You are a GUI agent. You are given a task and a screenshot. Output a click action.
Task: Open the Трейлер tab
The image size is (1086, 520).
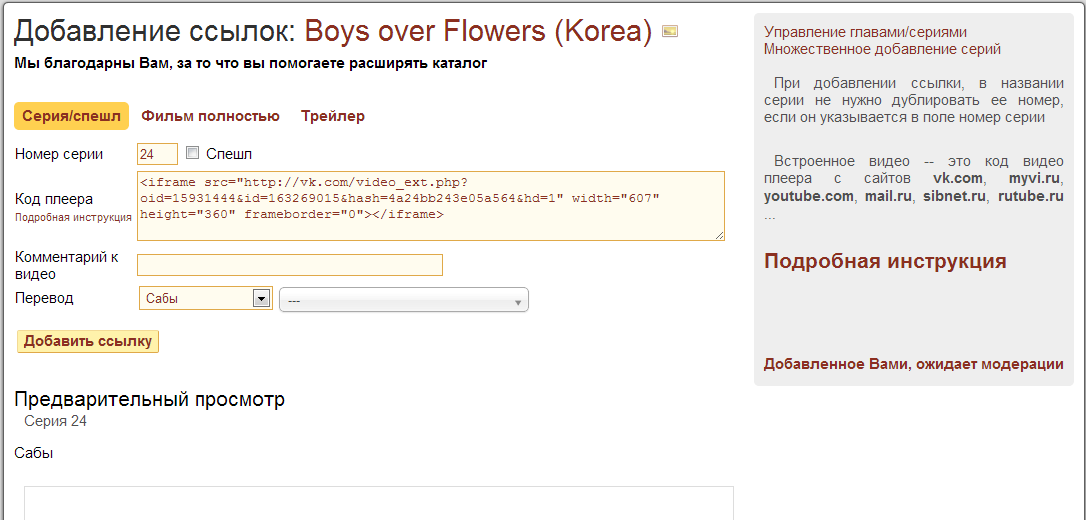pos(333,116)
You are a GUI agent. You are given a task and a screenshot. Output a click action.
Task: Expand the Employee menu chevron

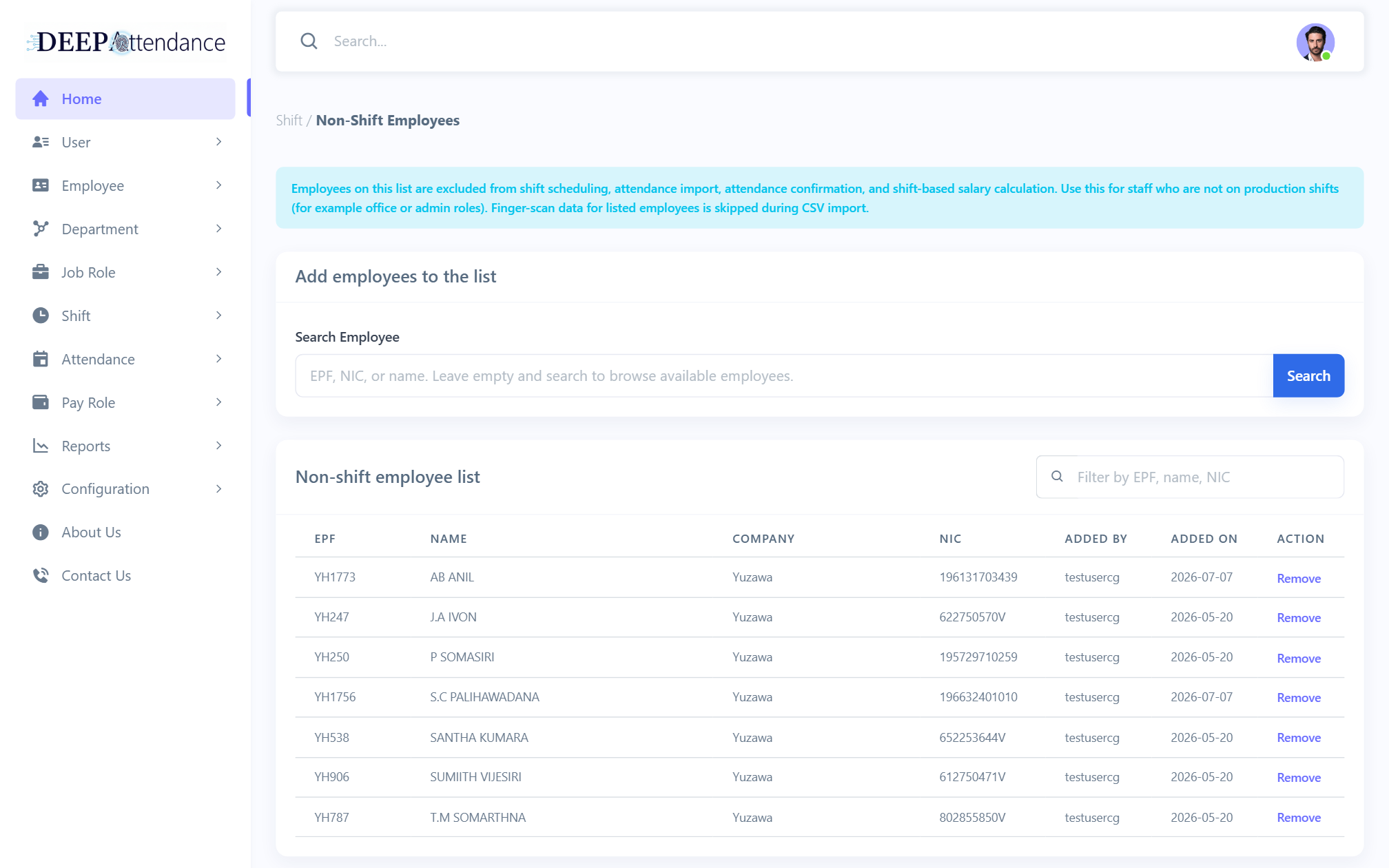(x=218, y=185)
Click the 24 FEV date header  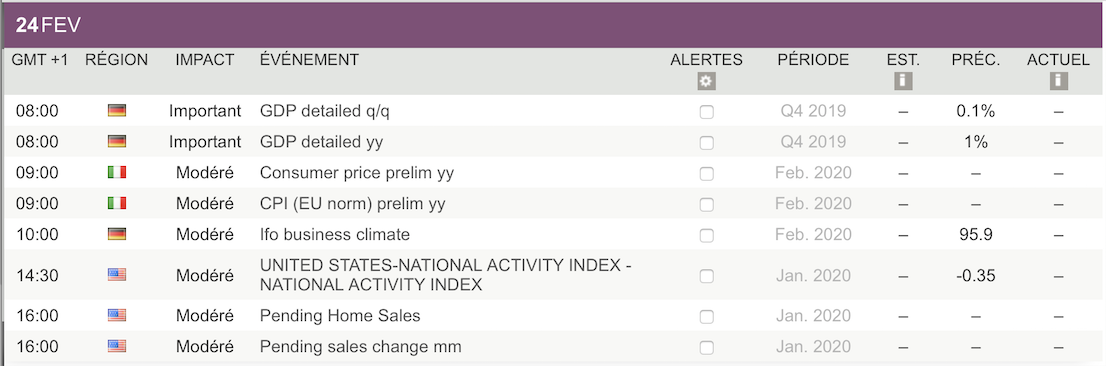(48, 26)
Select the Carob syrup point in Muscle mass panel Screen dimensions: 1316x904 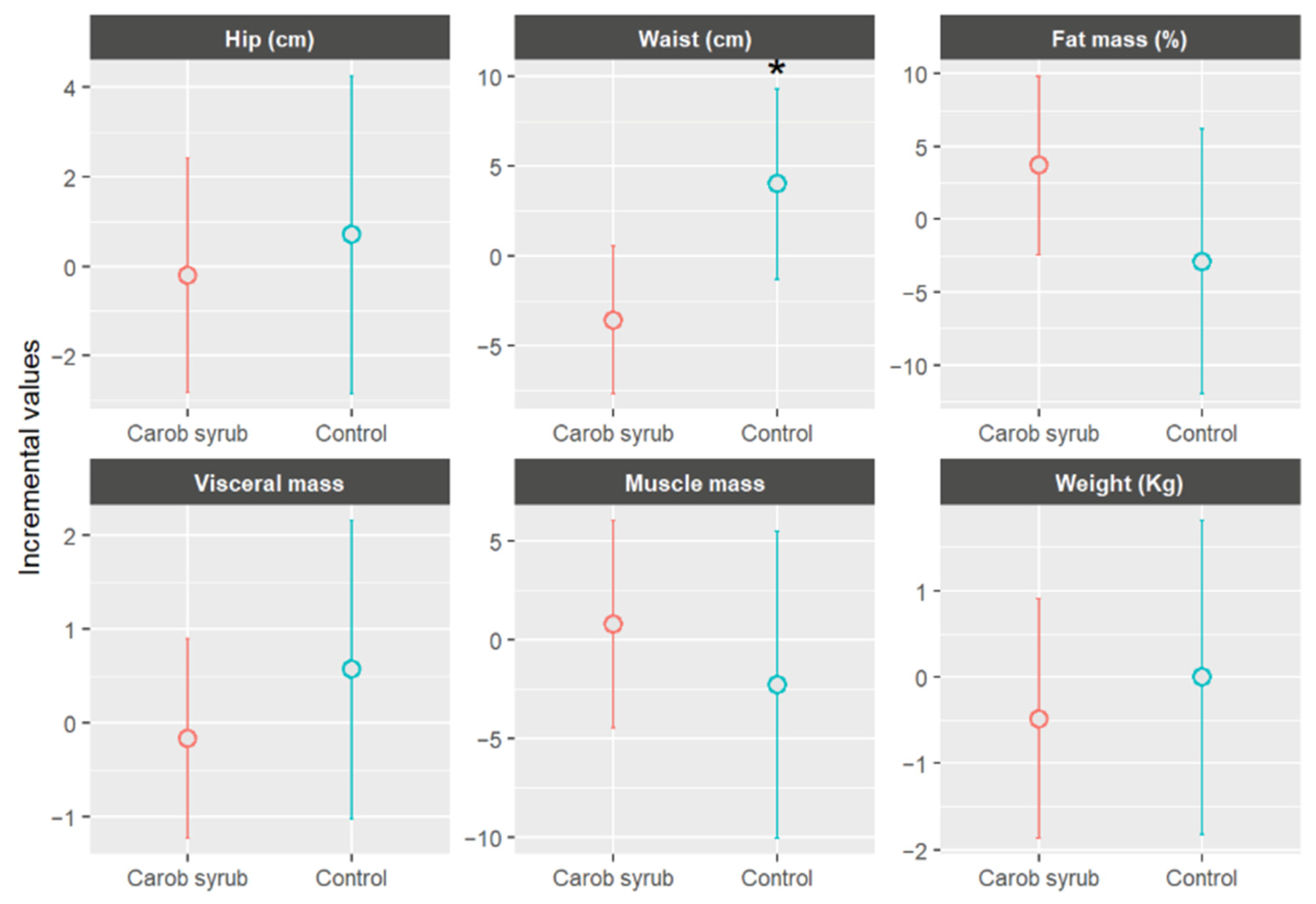(x=613, y=624)
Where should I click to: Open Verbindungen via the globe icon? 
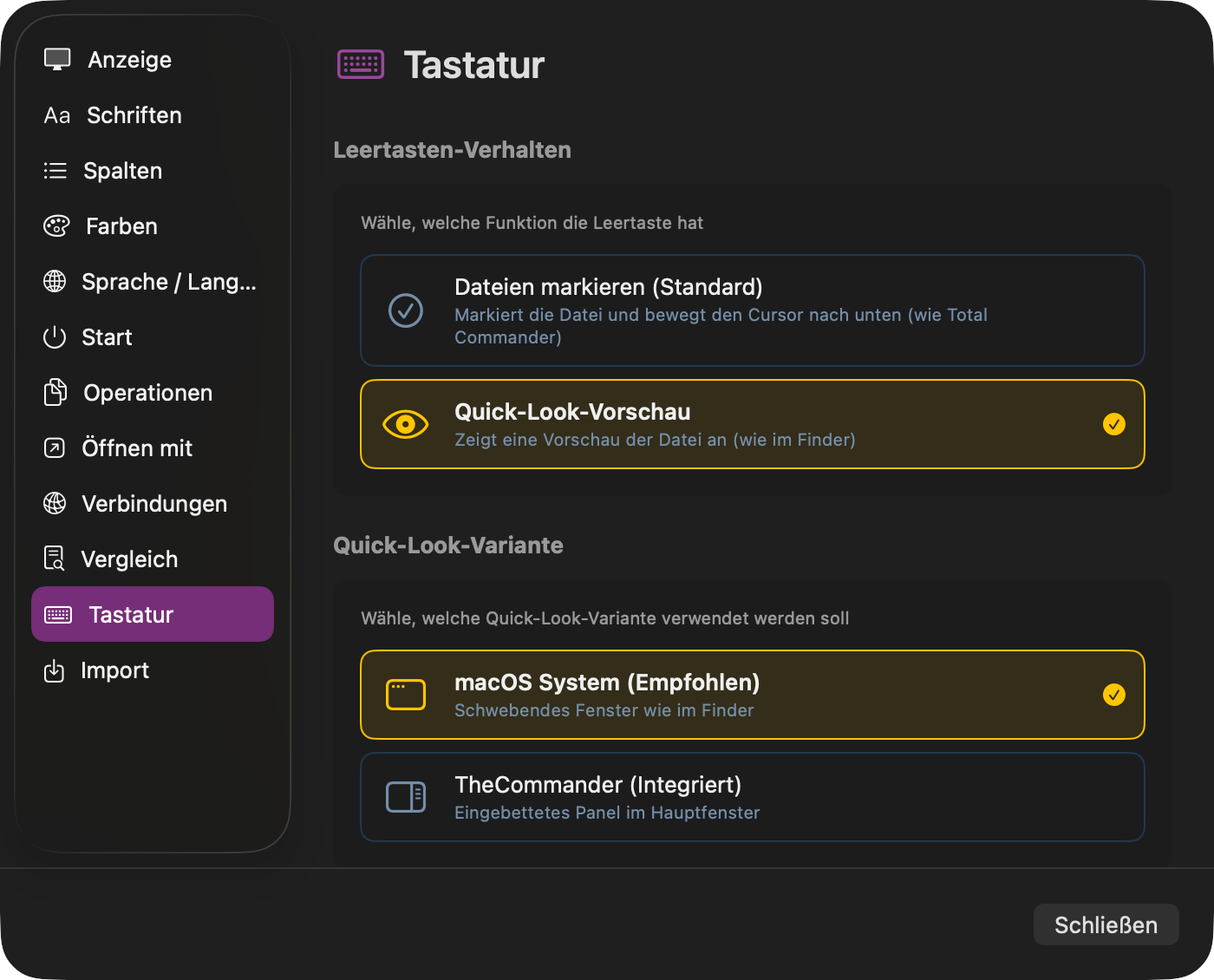pos(55,503)
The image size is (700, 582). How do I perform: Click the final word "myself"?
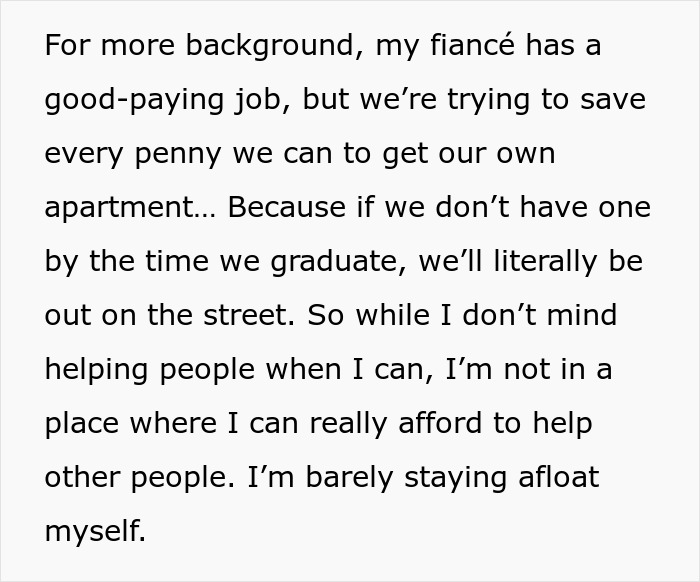[x=94, y=532]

- _ABOUT THIS TASK_: Beginning with the line that includes "Where should I" and ending with the last line of the material, reproduce those lines exactly and nothing else, with no pictures.

- _OUTPUT FOR THIS EXERCISE_:
Where should I click to: Open Verbindungen via the globe icon? 
pos(55,503)
The image size is (700, 582). How do I perform: Click the final word "myself"?
[x=94, y=532]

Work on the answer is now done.